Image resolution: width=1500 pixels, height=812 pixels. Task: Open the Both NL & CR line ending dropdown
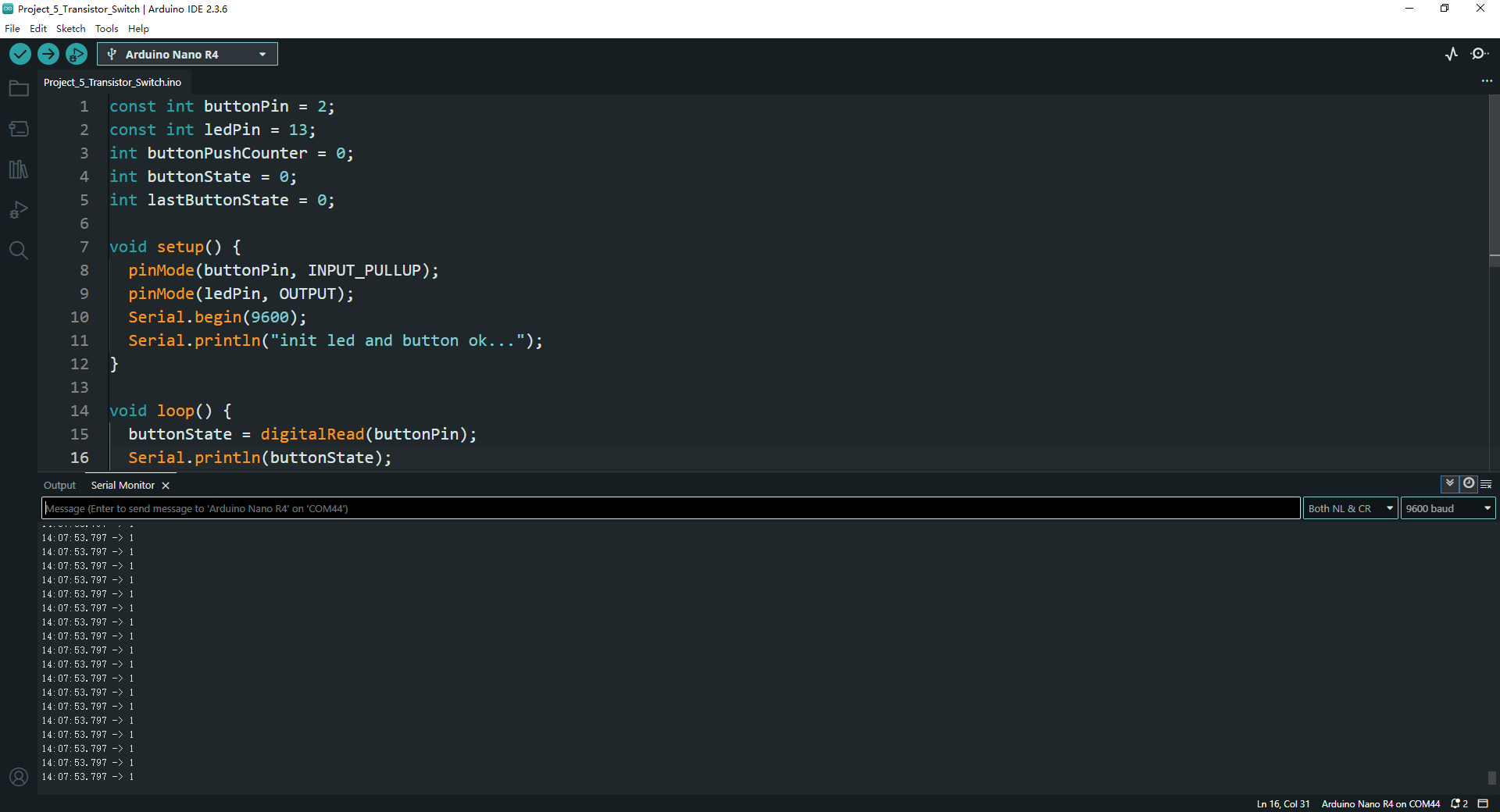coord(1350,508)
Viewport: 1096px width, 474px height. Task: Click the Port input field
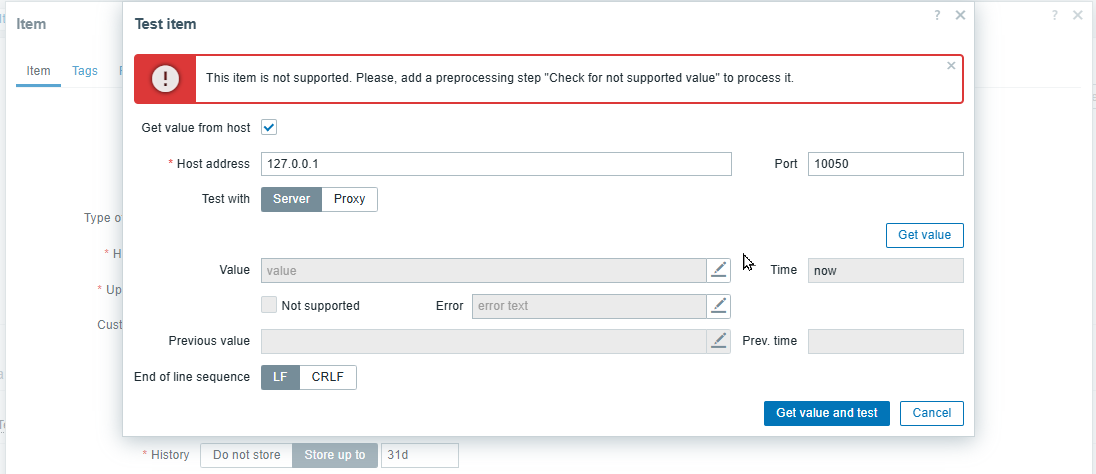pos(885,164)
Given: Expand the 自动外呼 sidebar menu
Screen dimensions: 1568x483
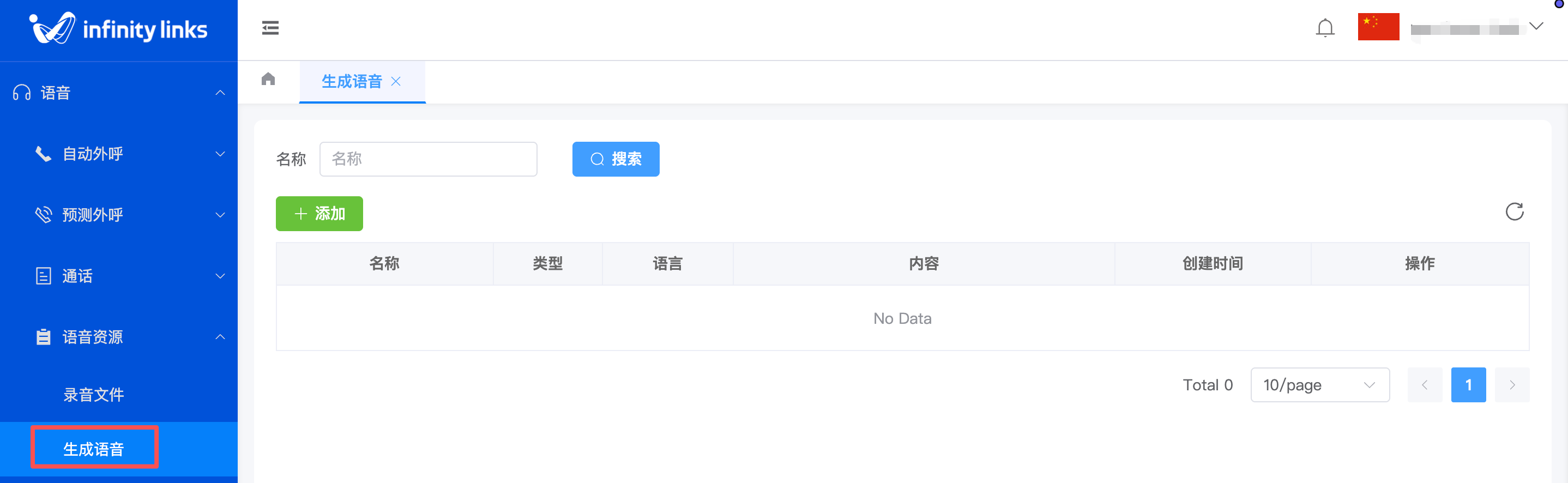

...

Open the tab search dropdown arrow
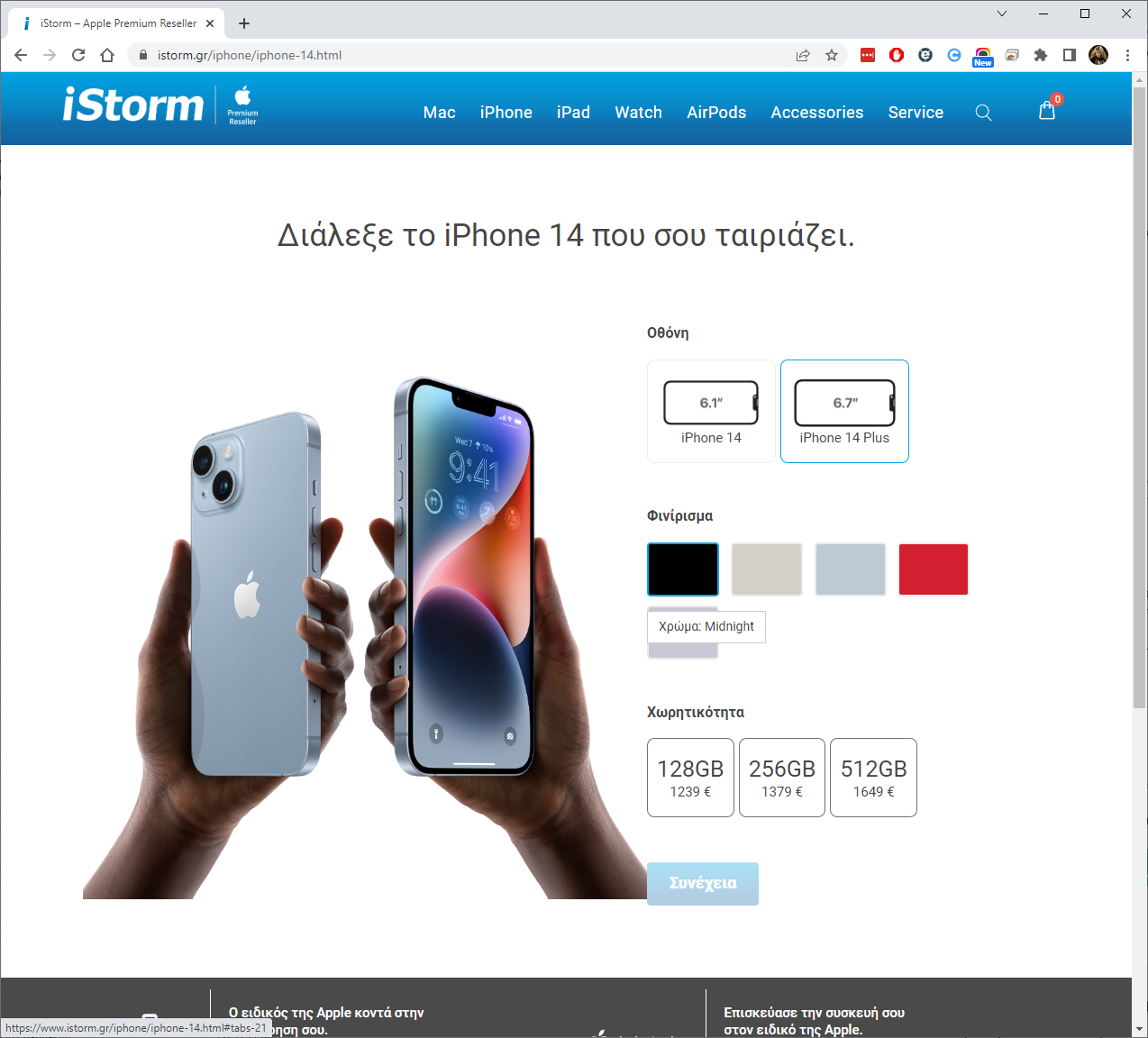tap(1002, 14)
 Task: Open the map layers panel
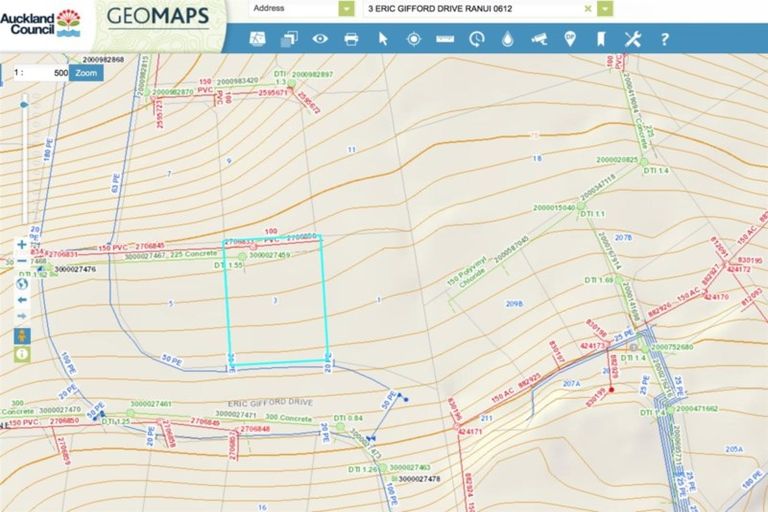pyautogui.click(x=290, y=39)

- [Your task]
Starting at the line above that contains "Image resolution: width=1500", transcribe every line exactly through the line that contains "Screen dimensions: 1568x483", including that last one, and skip the pictures.

- [Problem solution]
Image resolution: width=1500 pixels, height=812 pixels. Task: Open the Both NL & CR line ending dropdown
coord(1350,508)
Viewport: 1096px width, 474px height. Task: Click the Port input field
pos(885,164)
Given: Expand the 自动外呼 sidebar menu
Screen dimensions: 1568x483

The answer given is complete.